2018 RS Hatch 6MT Diesel with 15K on it. Just threw this code. Went to Napa for a free scan before heading to the dealer. Their scanner through some generic info with no details, likely an OEM code? One thing I did notice was the DEF level indicator was not reading that day but is showing 35% now. Outside temp was approx 32º so I'm guessing maybe a DEF heater/sensor issue? Anyone seen this? Car seems to run fine, but I'm planning some driving over the coming holiday weekend. I did google and their is a TSB listed with this code but no details. Thanks - JP


----------



## Blasirl (Mar 31, 2015)

So far all I can find is this:

Reductant Level Sensor B Circuit Range/Performance

and 

A BMW thread suggests that this is related to DEF level sensor

and here is another BMW thread: https://www.e90post.com/forums/showthread.php?t=1245724


----------



## Ma v e n (Oct 8, 2018)

P21A9 is a rationality check on the reductant level sensor #2, this code means the level sensor was giving unbelievable, but still valid data for more than 1/4 mile. Level sensors, and wiring concerns are the usual culprit here.


----------



## JPinSTL (Jul 9, 2018)

So after a few starts I'm no longer showing a MIL. It is supposed to be cold again (below freezing) for the next few days so we will see if the code throws again?
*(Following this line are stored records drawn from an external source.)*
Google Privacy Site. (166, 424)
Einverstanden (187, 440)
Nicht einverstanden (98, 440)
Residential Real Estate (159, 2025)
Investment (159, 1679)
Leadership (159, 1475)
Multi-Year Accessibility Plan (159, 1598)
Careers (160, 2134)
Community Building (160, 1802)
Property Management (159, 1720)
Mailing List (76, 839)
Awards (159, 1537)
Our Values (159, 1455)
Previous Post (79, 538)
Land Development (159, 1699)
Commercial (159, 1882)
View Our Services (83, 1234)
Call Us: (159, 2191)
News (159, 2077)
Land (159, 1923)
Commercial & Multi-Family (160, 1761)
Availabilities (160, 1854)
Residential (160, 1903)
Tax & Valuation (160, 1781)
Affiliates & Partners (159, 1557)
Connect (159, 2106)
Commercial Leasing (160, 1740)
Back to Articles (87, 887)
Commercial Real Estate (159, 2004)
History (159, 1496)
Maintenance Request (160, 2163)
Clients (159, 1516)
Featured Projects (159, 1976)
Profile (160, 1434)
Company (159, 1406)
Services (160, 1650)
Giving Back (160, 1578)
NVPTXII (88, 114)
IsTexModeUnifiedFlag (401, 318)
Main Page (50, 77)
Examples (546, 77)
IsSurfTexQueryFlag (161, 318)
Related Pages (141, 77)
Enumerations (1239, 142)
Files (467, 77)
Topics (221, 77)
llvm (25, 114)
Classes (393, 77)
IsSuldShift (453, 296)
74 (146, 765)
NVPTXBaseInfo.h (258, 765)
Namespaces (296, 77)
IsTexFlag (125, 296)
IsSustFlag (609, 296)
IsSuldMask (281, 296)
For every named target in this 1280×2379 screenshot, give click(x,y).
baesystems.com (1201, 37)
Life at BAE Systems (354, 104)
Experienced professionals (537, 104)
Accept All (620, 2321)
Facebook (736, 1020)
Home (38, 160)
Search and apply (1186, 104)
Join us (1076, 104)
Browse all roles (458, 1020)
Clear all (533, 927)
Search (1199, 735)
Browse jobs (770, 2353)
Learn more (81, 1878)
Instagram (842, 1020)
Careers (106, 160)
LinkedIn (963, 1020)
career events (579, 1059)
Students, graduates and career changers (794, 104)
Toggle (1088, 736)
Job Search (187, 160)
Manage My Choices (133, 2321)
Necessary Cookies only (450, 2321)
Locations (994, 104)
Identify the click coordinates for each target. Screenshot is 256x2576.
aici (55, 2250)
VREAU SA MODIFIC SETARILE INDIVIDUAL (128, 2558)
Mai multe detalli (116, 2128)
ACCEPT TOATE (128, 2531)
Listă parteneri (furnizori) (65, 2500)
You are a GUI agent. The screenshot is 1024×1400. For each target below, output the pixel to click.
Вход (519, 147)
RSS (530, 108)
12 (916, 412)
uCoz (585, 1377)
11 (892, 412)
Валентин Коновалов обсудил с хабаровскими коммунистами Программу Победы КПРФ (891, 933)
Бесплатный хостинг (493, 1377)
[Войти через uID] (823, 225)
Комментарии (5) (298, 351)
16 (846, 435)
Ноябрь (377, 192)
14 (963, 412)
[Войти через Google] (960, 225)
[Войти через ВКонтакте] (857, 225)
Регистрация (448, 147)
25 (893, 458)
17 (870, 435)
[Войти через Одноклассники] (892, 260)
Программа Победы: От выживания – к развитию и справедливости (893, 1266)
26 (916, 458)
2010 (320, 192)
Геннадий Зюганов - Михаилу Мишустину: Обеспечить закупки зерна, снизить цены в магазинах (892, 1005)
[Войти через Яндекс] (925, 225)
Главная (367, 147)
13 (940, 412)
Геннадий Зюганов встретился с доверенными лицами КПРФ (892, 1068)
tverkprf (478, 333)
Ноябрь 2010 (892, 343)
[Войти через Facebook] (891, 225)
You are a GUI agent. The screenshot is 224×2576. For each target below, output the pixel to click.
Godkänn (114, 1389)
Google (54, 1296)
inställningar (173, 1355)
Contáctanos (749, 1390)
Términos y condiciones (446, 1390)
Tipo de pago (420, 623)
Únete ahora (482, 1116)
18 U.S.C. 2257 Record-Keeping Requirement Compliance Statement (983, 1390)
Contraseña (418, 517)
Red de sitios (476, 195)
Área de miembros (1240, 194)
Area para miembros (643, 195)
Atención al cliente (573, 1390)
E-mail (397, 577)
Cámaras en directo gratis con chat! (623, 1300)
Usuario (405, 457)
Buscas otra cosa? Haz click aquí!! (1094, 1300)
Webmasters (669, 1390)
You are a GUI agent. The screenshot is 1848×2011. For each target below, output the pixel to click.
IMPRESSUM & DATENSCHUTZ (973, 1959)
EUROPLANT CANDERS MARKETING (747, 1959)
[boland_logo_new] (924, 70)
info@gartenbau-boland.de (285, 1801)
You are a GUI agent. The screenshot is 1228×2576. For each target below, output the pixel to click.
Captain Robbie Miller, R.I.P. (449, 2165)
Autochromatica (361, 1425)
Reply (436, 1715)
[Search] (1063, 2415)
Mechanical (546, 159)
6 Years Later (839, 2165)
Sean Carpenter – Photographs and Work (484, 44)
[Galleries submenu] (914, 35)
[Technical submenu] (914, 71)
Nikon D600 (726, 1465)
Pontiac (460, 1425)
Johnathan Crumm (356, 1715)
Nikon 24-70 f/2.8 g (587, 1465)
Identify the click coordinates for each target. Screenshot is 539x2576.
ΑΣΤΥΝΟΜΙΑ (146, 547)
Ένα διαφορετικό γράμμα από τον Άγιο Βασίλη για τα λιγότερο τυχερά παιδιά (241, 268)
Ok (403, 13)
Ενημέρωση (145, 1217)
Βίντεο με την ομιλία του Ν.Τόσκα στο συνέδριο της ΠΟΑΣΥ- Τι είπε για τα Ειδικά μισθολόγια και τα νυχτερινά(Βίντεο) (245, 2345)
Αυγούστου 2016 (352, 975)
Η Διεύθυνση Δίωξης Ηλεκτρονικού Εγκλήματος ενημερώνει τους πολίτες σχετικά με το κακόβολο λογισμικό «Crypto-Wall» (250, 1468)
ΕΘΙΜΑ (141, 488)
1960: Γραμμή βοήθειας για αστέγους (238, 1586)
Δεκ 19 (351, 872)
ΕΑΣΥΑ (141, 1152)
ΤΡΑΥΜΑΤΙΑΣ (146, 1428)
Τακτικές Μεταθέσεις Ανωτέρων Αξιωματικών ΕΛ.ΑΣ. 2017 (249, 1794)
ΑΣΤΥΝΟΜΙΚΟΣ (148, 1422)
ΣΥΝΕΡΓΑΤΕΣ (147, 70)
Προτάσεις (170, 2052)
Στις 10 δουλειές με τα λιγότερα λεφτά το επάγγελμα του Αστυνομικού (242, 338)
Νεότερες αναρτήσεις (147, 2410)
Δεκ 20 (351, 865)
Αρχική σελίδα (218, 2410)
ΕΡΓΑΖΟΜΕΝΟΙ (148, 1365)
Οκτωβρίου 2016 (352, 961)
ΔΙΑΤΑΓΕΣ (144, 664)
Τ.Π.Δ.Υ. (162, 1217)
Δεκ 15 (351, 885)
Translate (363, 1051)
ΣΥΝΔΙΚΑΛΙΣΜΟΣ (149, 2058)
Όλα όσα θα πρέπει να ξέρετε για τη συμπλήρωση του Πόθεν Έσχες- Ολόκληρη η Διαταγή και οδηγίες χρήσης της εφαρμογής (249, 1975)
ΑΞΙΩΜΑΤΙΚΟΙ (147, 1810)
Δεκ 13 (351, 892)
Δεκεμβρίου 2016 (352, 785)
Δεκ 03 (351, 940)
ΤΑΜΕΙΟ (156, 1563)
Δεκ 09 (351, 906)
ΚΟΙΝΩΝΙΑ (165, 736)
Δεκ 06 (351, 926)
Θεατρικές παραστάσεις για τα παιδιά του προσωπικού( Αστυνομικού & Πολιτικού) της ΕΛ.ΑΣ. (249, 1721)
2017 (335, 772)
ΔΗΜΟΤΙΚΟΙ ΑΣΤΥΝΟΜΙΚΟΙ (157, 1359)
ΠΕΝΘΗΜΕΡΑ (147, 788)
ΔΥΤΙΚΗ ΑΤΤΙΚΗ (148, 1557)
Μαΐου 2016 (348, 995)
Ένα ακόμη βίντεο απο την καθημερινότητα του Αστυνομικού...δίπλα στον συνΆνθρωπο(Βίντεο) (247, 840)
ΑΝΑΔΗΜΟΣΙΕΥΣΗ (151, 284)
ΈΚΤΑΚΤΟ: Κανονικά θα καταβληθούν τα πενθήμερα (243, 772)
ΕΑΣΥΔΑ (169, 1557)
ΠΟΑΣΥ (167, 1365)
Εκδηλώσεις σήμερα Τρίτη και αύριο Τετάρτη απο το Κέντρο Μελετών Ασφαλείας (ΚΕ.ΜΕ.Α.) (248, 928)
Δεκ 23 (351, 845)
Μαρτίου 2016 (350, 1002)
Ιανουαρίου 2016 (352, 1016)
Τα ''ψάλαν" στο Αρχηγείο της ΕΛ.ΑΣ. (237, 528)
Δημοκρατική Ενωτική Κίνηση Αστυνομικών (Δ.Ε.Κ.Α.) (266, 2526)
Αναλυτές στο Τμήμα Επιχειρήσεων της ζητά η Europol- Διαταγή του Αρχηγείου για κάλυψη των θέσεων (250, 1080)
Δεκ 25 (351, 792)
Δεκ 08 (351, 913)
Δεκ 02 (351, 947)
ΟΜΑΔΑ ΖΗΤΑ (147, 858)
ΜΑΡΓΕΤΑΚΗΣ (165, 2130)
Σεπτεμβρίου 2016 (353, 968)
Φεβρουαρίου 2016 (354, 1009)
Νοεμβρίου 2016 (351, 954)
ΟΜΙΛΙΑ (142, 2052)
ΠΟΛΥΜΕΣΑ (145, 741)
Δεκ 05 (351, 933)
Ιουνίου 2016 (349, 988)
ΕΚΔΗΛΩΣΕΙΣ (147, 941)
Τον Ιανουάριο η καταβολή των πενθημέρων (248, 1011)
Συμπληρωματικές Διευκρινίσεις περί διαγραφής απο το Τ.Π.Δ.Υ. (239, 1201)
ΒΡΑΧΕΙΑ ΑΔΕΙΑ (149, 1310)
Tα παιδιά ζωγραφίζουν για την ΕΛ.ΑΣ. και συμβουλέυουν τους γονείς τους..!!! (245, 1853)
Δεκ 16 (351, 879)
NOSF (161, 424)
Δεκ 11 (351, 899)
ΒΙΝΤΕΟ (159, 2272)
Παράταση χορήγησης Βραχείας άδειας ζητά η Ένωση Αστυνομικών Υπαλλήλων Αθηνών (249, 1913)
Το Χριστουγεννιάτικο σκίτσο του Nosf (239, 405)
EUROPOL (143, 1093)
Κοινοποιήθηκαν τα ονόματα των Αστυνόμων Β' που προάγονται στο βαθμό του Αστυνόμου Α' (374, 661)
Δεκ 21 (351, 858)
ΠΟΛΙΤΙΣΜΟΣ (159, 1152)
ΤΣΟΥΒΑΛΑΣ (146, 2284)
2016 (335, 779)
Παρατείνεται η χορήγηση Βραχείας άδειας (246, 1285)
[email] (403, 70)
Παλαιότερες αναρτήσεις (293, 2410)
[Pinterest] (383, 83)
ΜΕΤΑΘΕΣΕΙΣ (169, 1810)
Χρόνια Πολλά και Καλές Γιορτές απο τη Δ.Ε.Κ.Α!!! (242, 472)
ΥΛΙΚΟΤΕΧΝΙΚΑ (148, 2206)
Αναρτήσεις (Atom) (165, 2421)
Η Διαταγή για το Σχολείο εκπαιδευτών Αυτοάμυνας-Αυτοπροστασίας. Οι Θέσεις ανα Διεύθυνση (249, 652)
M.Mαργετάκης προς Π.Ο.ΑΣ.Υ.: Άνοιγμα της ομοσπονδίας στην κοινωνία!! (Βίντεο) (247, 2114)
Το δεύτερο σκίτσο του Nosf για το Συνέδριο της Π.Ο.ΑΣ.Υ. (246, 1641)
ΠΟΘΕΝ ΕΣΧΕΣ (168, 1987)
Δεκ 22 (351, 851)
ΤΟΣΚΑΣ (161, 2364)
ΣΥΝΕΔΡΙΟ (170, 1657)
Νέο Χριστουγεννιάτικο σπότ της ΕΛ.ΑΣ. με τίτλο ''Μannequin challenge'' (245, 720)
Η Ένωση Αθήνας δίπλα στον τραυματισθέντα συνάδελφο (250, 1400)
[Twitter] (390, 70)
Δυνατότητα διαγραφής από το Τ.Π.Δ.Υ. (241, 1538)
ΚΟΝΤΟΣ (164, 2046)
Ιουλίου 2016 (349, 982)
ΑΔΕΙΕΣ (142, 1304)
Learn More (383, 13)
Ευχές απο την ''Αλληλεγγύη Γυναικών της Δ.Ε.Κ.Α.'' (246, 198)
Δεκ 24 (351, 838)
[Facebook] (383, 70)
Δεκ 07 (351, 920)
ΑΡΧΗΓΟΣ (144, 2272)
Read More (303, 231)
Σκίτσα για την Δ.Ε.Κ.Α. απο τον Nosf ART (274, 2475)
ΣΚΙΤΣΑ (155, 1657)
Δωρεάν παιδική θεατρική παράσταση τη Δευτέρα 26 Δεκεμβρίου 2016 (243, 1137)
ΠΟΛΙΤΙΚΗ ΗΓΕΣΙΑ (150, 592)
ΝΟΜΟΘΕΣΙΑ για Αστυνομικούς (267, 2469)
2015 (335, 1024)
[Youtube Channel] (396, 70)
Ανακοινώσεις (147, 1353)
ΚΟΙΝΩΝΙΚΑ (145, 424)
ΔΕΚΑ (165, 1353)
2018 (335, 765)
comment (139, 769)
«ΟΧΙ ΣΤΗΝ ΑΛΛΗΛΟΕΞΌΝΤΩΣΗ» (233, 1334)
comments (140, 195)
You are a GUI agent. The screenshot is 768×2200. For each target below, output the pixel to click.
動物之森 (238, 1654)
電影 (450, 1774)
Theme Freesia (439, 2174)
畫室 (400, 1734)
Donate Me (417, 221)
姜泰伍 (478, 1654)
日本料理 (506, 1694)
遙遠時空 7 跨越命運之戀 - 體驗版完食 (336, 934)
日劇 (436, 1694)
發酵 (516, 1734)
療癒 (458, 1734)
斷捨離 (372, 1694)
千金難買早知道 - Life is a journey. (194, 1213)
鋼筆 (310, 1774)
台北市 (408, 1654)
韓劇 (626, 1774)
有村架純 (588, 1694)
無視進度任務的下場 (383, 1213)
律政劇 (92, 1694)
If it does I'm going to guess its the DEF Heater failed and the sensor is reading incorrectly.


----------



## JeramiaK (Mar 4, 2019)

Same thing happened to my 2018 Cruze to hatchback with13,568 miles. I took it in and they had no idea what this code was... So next Tues it goes in to be looked at. my DEF fluid level wasn't reading either, but it is on now, so we will see if it stays on till then. Current temps are in 5-20°f area


----------